Yesterday baton-armed supporters of the Tehreek-e-Labaik party blocked several main highways, roads and arteries in major Pakistani cities, paralyzing traffic and daily life.

“We have orders just to contain them,” Islamabad’s Assistant City Police Commissioner Mohammad Ali said.Smoke billowed from the charred remains of a car and three motorcycles burned that morning near the Faizabad protest camp, where several thousand Tehreek-e-Labaik activists have gathered in defiance of the government.

After the early morning clashes, the area settled into an uneasy standoff. The paramilitary Rangers force – which had held back from Saturday’s confrontation – was in charge of yesterday’s operations, officers said.

“We still don’t have orders to launch an operation. We will act as the government orders us,” said Rangers commander at the scene Colonel Bilal, who gave only one name. “We have surrounded the protesters from all sides. We can move in when the government orders us.”

Activists from Tehreek-e-Labaik have blocked the main road into the capital for two weeks, accusing the law minister of blasphemy over a wording change in electoral law the party says weakens the Islamic tenet of Mohammad as God’s final prophet.

Led by cleric Khadim Hussain Rizvi, Labaik is one of two new ultra-religious political movements that became prominent in recent months.

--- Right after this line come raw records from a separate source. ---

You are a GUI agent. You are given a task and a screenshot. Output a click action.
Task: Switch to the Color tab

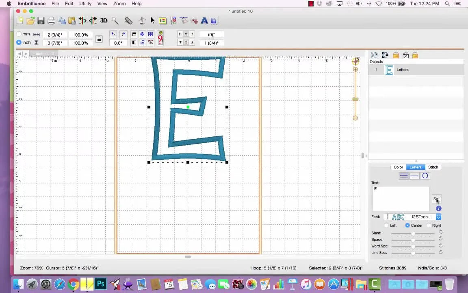click(x=398, y=167)
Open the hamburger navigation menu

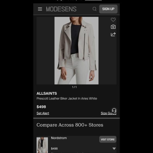coord(40,9)
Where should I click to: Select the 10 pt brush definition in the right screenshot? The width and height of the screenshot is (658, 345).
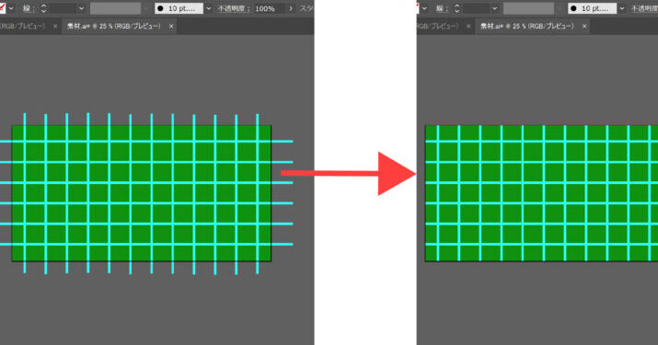[x=592, y=8]
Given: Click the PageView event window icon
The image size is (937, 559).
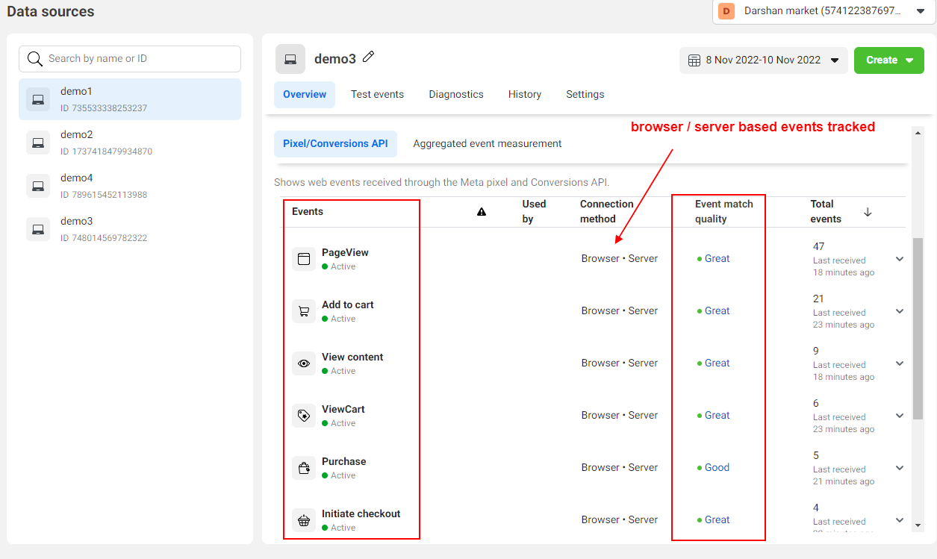Looking at the screenshot, I should click(x=304, y=259).
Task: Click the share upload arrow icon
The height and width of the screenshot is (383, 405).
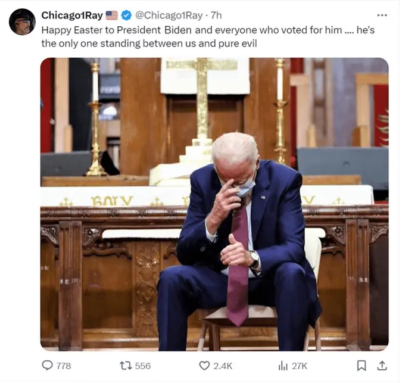Action: tap(382, 366)
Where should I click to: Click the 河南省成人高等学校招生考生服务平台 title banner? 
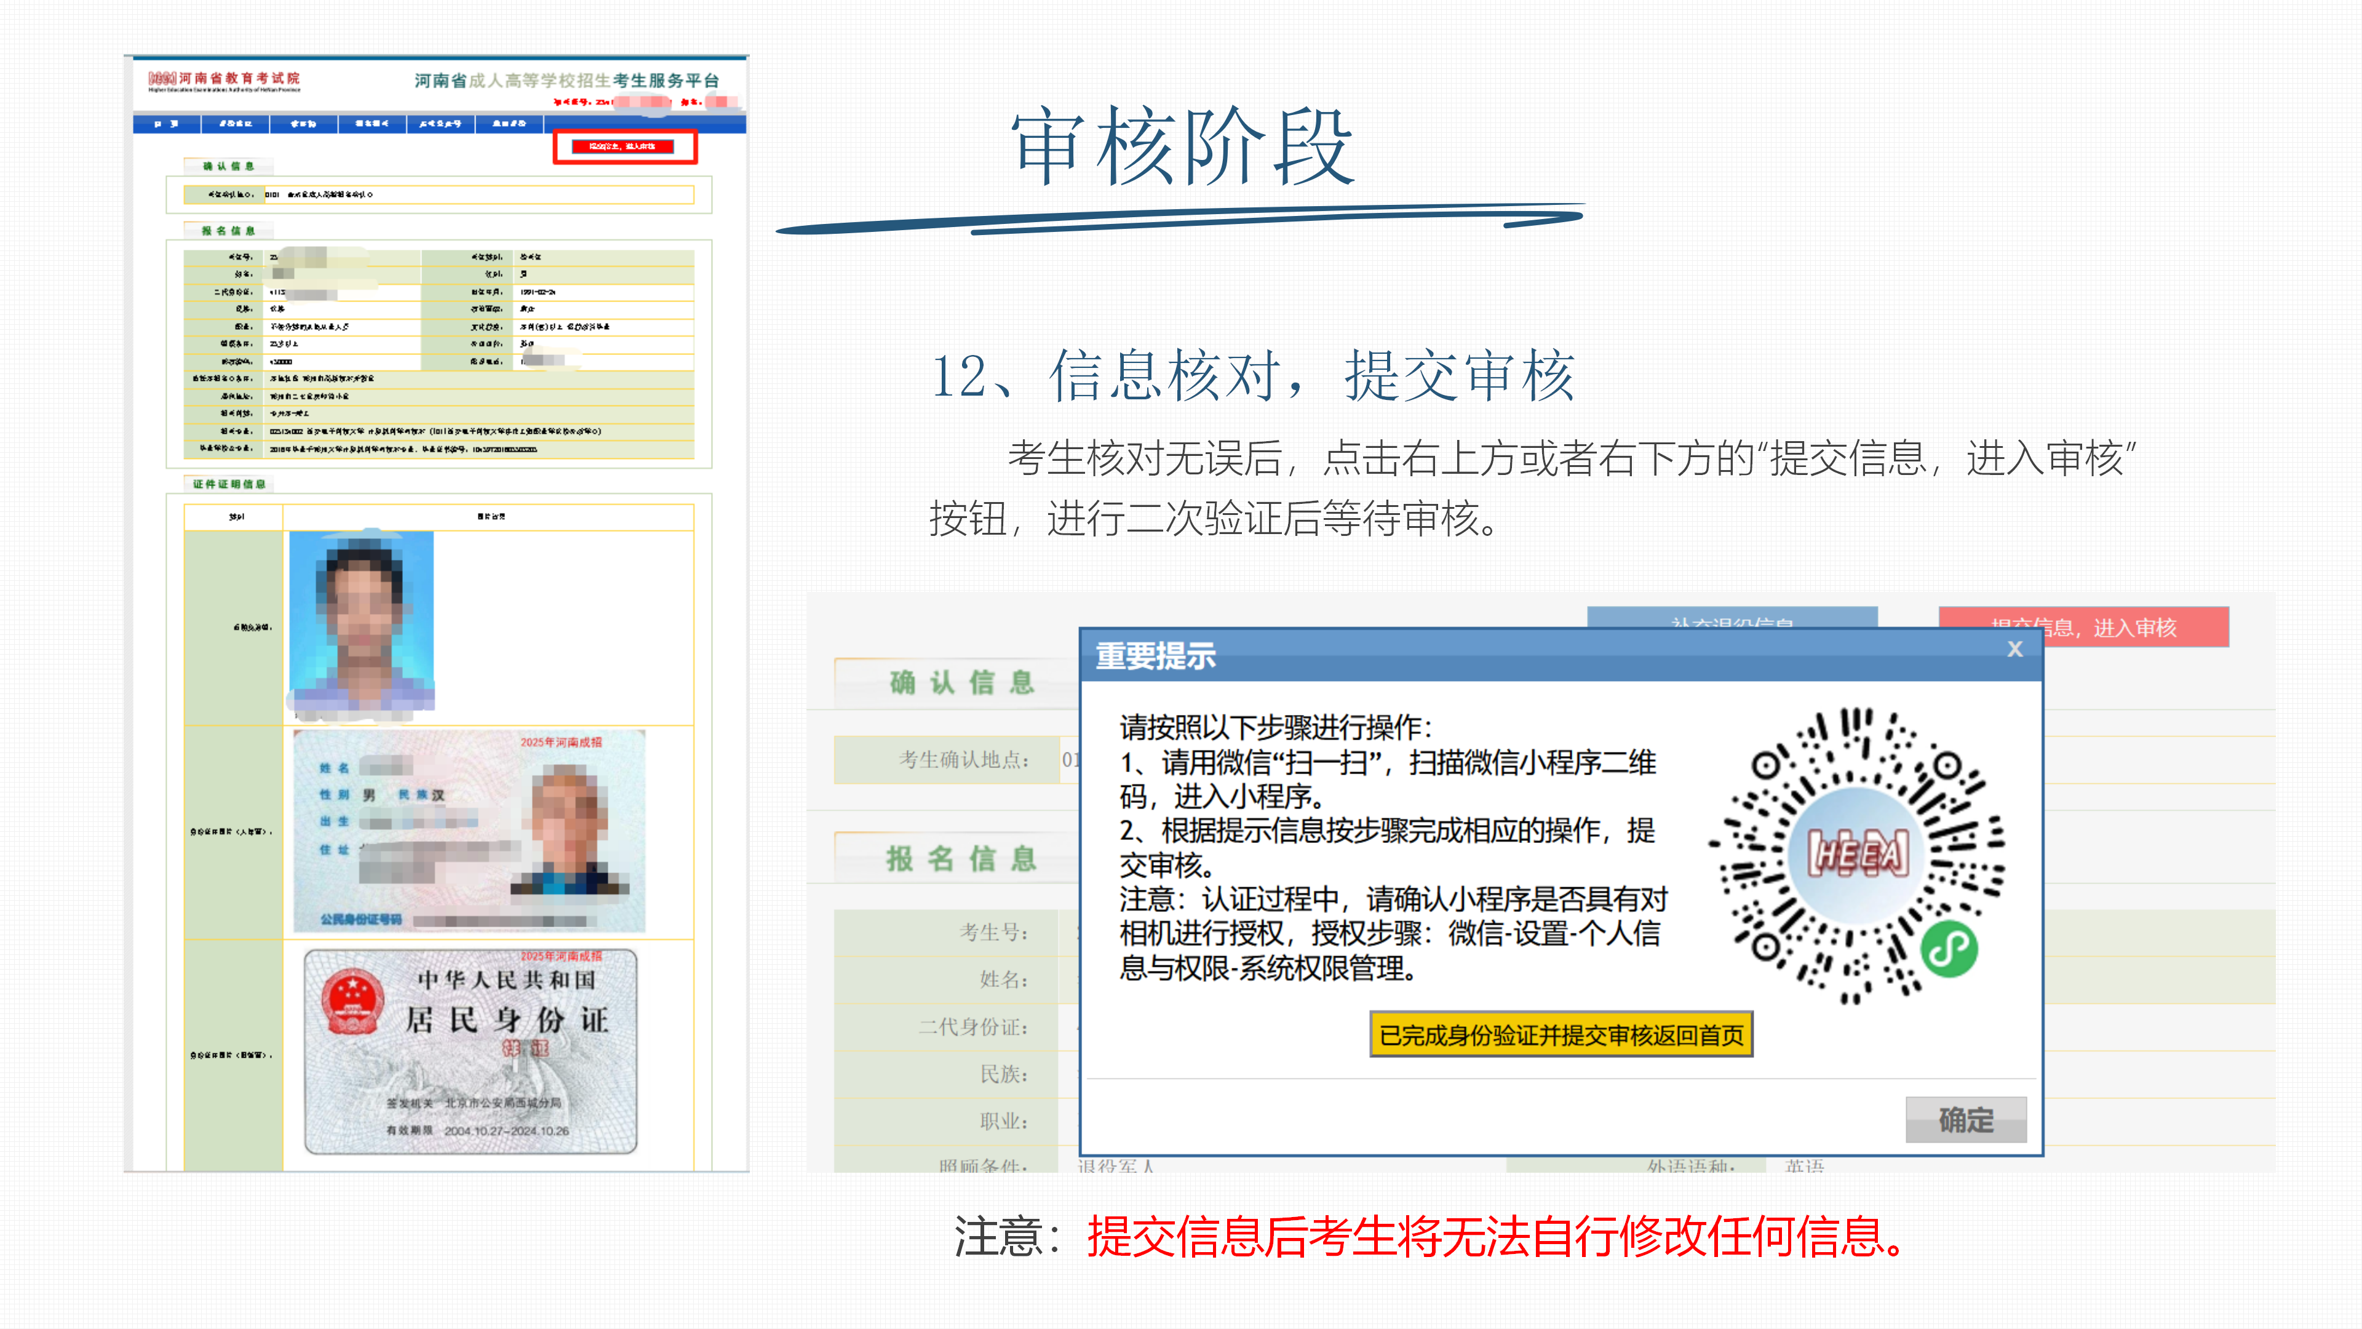click(567, 81)
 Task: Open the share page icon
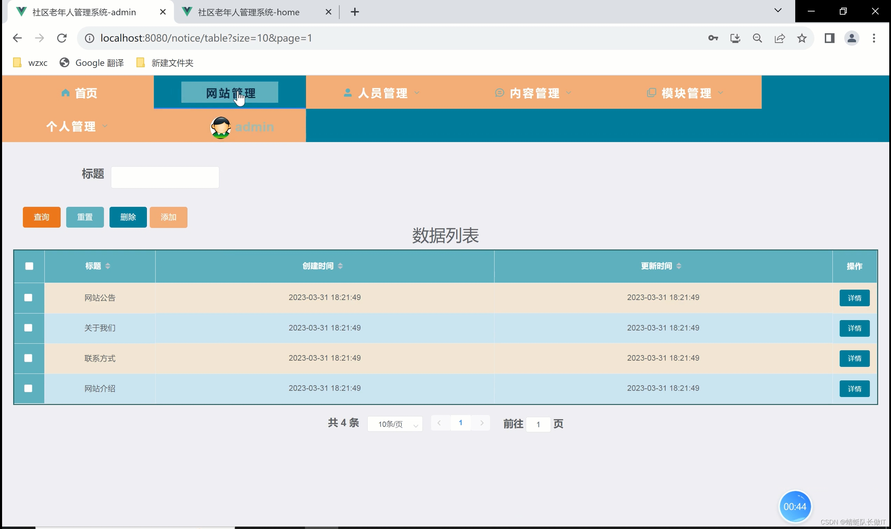pyautogui.click(x=779, y=38)
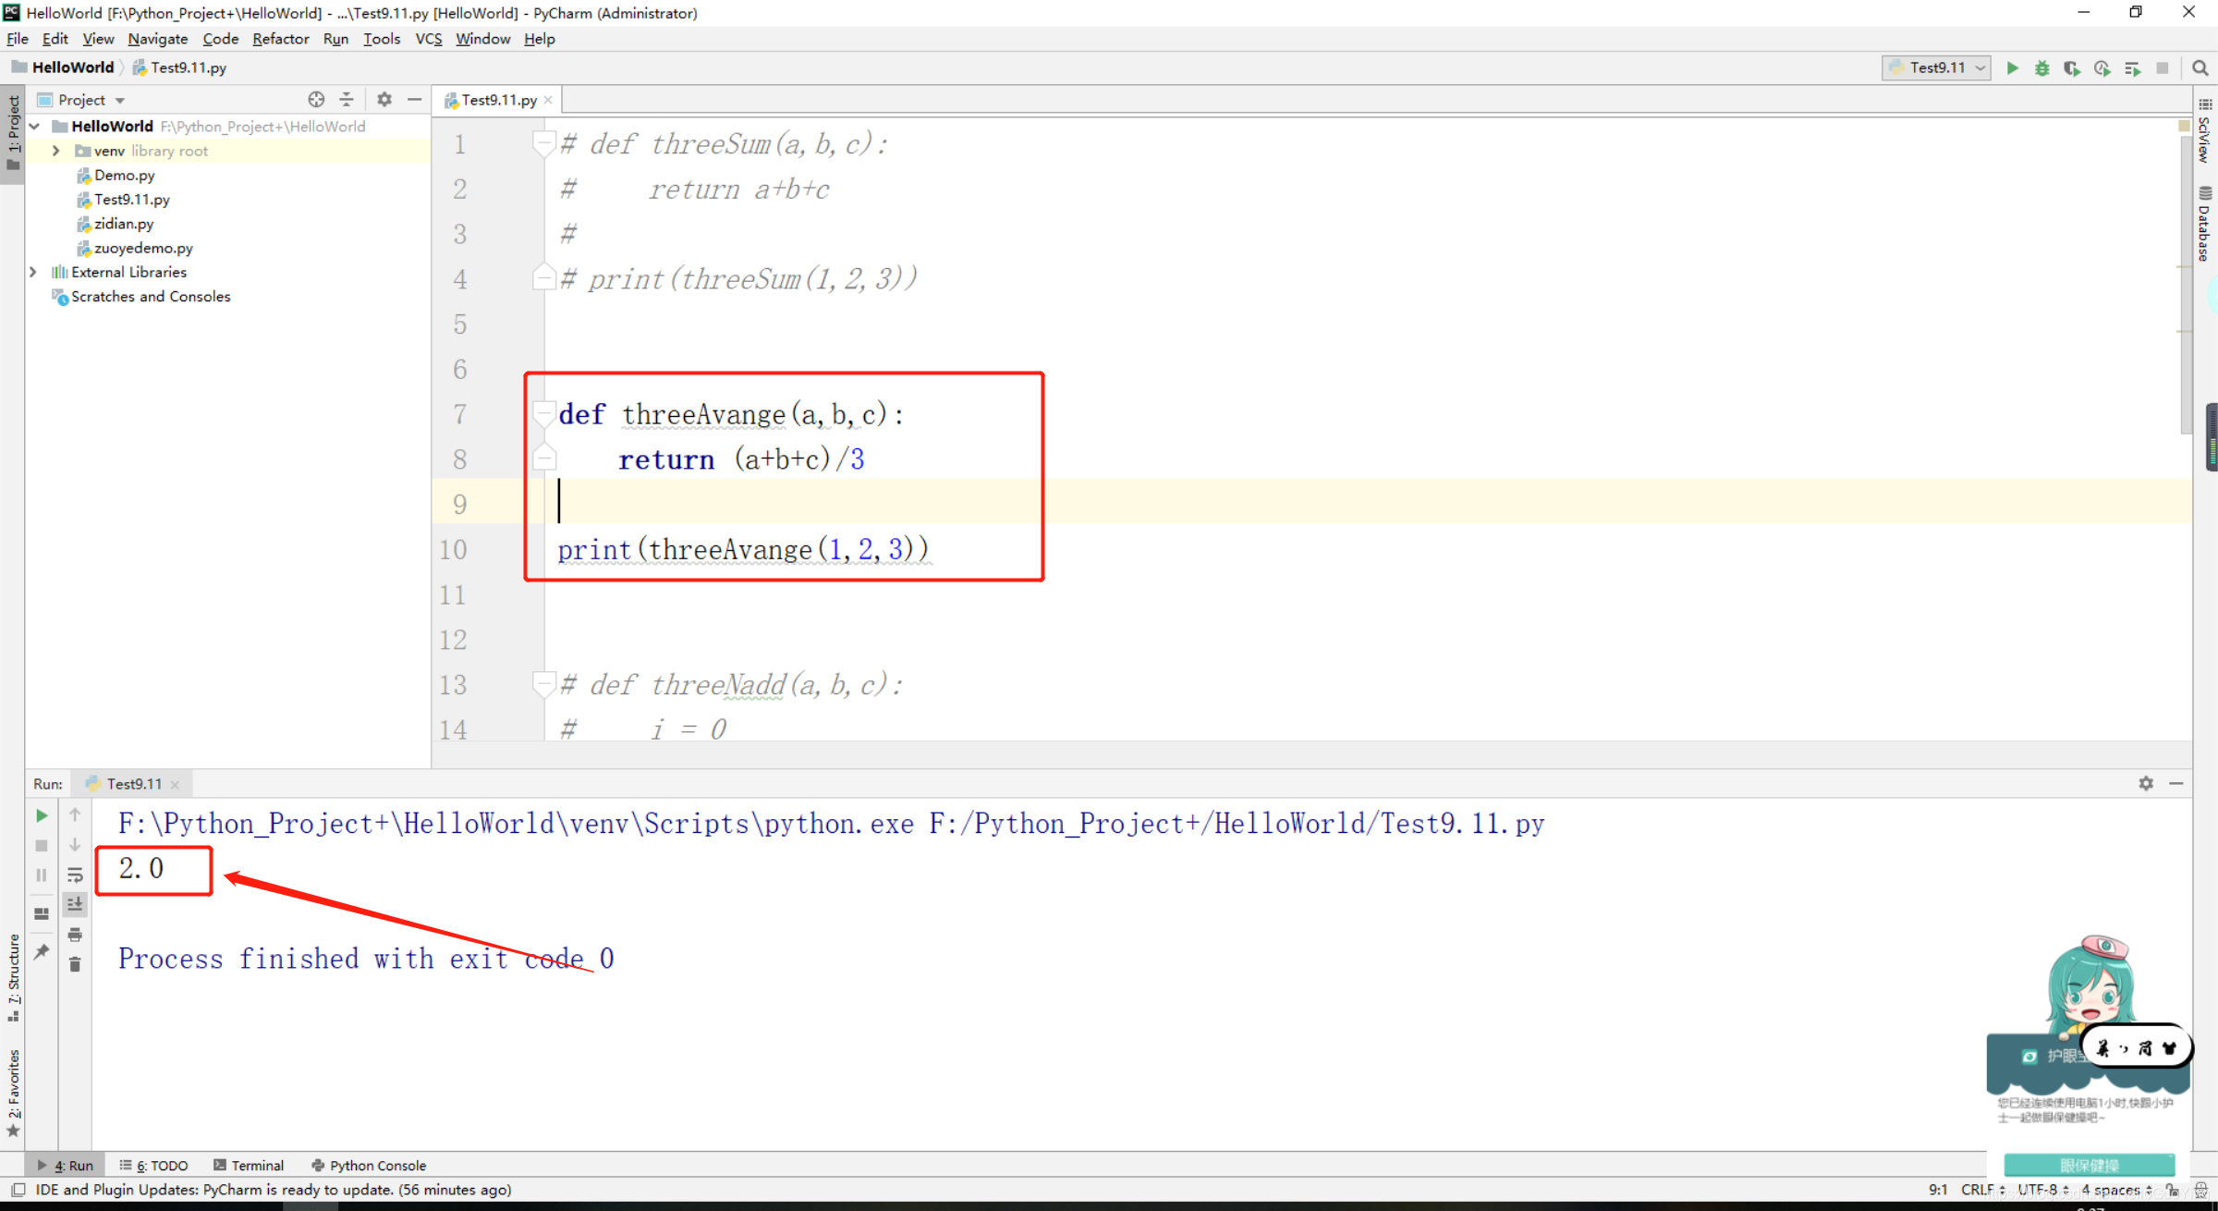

Labaik, which campaigns on defending Pakistan’s strict blasphemy laws, won a surprisingly strong 6 percent and 7.6 percent of the vote in two recent by-elections.

While Islamist parties are unlikely to win a majority they could play a major role in elections that must be held by the summer of next year.

Tehreek-e-Laibak was born out of a protest movement lionizing Mumtaz Qadri, a bodyguard of the governor of Punjab province who gunned down his boss in 2011 over his call to reform strict blasphemy laws. Party leader Rizvi called Qadri, who was executed last year, “a hero” in a September interview with Reuters.

Yesterday afternoon, private TV stations that had been ordered off the air the day before were broadcasting again. Facebook, Twitter and YouTube remained blocked in many areas.

The ruling party of former Prime Minister Nawaz Sharif – who was disqualified by the Supreme Court in July and is facing a corruption trial – has a fraught history with the military, which in 1999 launched a coup to oust Sharif from an earlier term.